After installation we measured a voltage drop at the fridge of about 0.7V going from no load (12.5V) to when the compressor cut in (11.8V). However, in addition to the voltage drop in the cables between the switchboard to the fridge, estimated at about 0.34V, the balance is presumably due to the voltage drop between the battery and the switchboard, as well as the voltage drop in the battery itself when current is drawn from it.

A second requirement when sizing cables is to ensure that they are capable of carrying the current without overheating, although in low voltage DC systems, this is not likely to be a problem if they are correctly sized to manage the voltage drop, as described above.  The total heat generated (in Watts) in 20 m of cable is the current (4.25 A) x the voltage drop (0.34 V), which is about 1.5 W along the whole length, or 0.075 W/m of cable, which is negligible.
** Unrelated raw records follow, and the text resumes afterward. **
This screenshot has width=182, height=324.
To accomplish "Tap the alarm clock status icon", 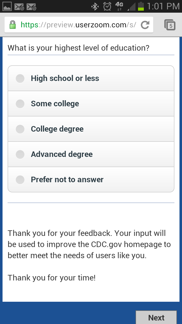I will tap(107, 6).
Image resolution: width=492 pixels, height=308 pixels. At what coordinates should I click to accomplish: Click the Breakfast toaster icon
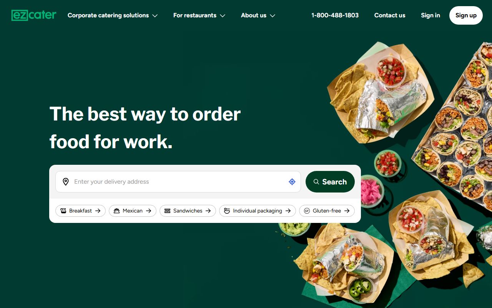coord(63,211)
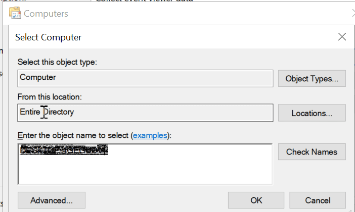Open the examples help link
The image size is (355, 212).
click(x=150, y=135)
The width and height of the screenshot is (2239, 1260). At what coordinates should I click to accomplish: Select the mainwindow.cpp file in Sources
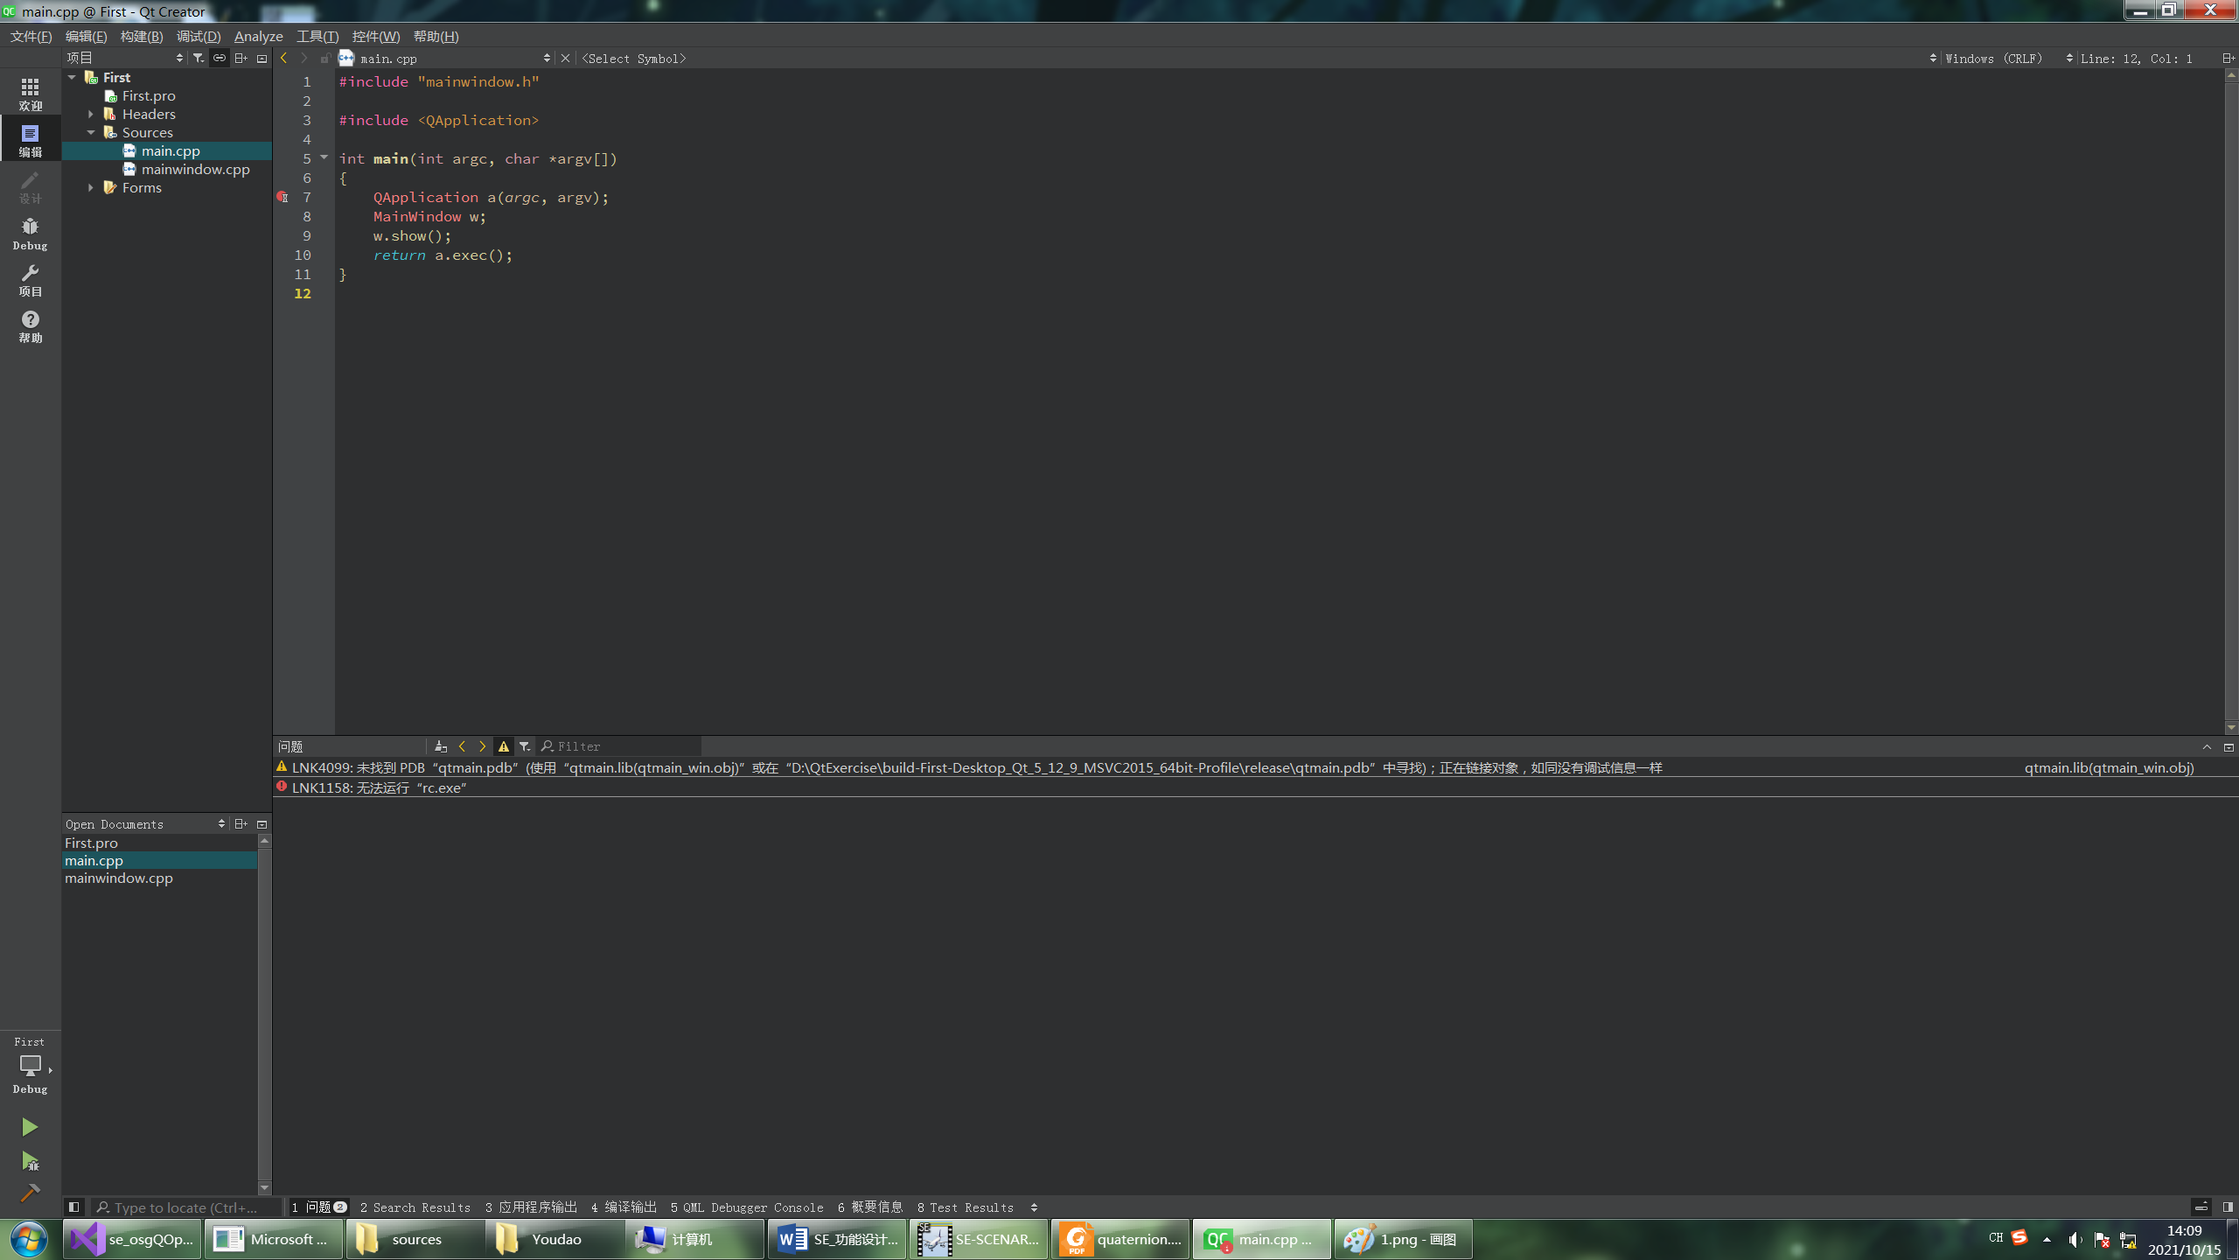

For example, a smaller cable (2.5 sq mm) than we are using here is typically rated as being safe for up to 20 A, see for example the SmartGauge website.

Anyway, after all this theory and practice, the new fridge looks good and, at the time of writing, seems to be working fine, see the photo below.  The final task was to reverse the door hinge so that it opens more conveniently towards the galley area. This was achieved by removing the top panel of the fridge and swapping the upper hinge from the right to the left hand side and similarly switching the lower hinge plate on the base of the fridge.

We will of course have to be even more careful that we remember to switch over to the domestic batteries when we moor up to protect the charge in the starter motor battery.  

Finally, don't attempt any of these tasks unless you are competent to do so!